_Task item_
Retype exactly the lines that run from the start of the data to the line holding "Task: Open the Dec 4 timestamp", including both, and only those.
+ + +
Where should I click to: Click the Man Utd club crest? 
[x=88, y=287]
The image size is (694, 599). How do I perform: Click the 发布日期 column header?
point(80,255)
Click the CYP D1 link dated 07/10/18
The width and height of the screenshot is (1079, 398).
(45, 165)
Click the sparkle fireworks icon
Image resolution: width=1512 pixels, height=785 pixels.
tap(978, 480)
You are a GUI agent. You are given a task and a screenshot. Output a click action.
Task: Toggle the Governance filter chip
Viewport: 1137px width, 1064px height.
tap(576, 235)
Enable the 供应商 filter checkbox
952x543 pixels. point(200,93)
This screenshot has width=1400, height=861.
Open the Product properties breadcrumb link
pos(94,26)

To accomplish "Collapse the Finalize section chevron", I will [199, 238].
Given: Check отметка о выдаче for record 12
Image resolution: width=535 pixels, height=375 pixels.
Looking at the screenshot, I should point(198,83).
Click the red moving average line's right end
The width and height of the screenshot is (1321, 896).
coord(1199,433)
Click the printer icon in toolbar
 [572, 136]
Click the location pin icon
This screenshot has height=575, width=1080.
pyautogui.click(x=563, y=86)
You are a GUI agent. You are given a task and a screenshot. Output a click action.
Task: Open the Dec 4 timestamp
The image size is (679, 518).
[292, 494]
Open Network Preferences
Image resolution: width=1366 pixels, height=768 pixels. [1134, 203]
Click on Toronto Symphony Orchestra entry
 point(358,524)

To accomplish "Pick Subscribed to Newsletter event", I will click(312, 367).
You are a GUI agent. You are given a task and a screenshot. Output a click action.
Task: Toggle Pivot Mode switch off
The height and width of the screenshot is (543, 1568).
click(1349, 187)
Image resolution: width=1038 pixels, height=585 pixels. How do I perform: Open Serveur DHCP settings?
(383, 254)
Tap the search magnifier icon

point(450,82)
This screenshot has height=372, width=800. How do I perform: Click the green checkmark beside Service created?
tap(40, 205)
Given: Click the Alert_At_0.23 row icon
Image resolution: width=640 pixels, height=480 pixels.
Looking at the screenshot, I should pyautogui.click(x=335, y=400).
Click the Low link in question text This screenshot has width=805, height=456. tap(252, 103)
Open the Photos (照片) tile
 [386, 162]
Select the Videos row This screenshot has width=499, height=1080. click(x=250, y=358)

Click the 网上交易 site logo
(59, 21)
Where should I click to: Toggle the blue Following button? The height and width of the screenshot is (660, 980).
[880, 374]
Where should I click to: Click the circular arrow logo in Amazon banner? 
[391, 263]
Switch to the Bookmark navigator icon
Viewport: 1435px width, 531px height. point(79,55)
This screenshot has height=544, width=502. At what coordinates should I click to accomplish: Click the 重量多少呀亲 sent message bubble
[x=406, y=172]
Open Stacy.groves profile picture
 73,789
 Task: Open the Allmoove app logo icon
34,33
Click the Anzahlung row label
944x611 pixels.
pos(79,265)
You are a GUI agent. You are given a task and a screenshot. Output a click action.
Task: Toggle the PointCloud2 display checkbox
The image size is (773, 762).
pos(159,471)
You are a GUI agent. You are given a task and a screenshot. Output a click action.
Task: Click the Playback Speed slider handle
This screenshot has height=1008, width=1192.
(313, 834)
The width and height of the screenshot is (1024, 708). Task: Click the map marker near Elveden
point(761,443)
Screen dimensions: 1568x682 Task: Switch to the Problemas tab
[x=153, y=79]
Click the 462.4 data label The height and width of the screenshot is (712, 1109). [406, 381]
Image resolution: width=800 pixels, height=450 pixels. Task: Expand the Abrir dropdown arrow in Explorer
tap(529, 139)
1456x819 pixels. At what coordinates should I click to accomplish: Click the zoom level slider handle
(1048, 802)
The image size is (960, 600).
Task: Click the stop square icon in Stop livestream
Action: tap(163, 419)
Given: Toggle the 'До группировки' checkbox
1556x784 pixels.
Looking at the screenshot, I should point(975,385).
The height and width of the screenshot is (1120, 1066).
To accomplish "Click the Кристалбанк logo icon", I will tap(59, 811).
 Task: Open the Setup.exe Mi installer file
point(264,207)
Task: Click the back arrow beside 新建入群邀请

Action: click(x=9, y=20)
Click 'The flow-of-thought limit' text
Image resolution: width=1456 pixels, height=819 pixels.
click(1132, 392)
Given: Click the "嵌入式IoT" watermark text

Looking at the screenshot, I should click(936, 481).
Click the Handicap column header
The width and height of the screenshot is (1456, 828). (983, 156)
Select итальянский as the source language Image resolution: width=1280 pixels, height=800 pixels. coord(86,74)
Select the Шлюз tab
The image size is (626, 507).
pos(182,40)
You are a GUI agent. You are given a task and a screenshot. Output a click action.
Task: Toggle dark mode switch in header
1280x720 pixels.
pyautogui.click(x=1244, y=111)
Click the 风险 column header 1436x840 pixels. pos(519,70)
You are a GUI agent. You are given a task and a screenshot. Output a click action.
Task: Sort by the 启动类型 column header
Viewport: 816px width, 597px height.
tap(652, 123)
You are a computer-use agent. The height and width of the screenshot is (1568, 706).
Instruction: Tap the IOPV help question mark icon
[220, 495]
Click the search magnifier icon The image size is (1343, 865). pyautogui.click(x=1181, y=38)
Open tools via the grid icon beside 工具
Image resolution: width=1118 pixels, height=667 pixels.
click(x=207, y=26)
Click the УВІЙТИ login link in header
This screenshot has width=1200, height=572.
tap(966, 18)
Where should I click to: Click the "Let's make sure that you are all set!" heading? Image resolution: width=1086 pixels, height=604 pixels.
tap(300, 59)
+ + +
_Output of the exercise_
Where should I click to: Click the Man Utd club crest? 
[x=88, y=287]
The image size is (694, 599). How do I perform: Click the 发布日期 column header?
point(80,255)
Click the CYP D1 link dated 07/10/18
The width and height of the screenshot is (1079, 398).
(45, 165)
Click the sparkle fireworks icon
Image resolution: width=1512 pixels, height=785 pixels.
tap(978, 480)
You are a GUI agent. You are given a task and a screenshot. Output a click action.
Task: Toggle the Governance filter chip
Viewport: 1137px width, 1064px height.
tap(576, 235)
Enable the 供应商 filter checkbox
952x543 pixels. point(200,93)
This screenshot has width=1400, height=861.
Open the Product properties breadcrumb link
pos(94,26)

To accomplish "Collapse the Finalize section chevron", I will [199, 238].
Given: Check отметка о выдаче for record 12
Image resolution: width=535 pixels, height=375 pixels.
Looking at the screenshot, I should point(198,83).
Click the red moving average line's right end
The width and height of the screenshot is (1321, 896).
coord(1199,433)
Click the printer icon in toolbar
 [572, 136]
Click the location pin icon
This screenshot has height=575, width=1080.
pyautogui.click(x=563, y=86)
You are a GUI agent. You are given a task and a screenshot. Output a click action.
Task: Open the Dec 4 timestamp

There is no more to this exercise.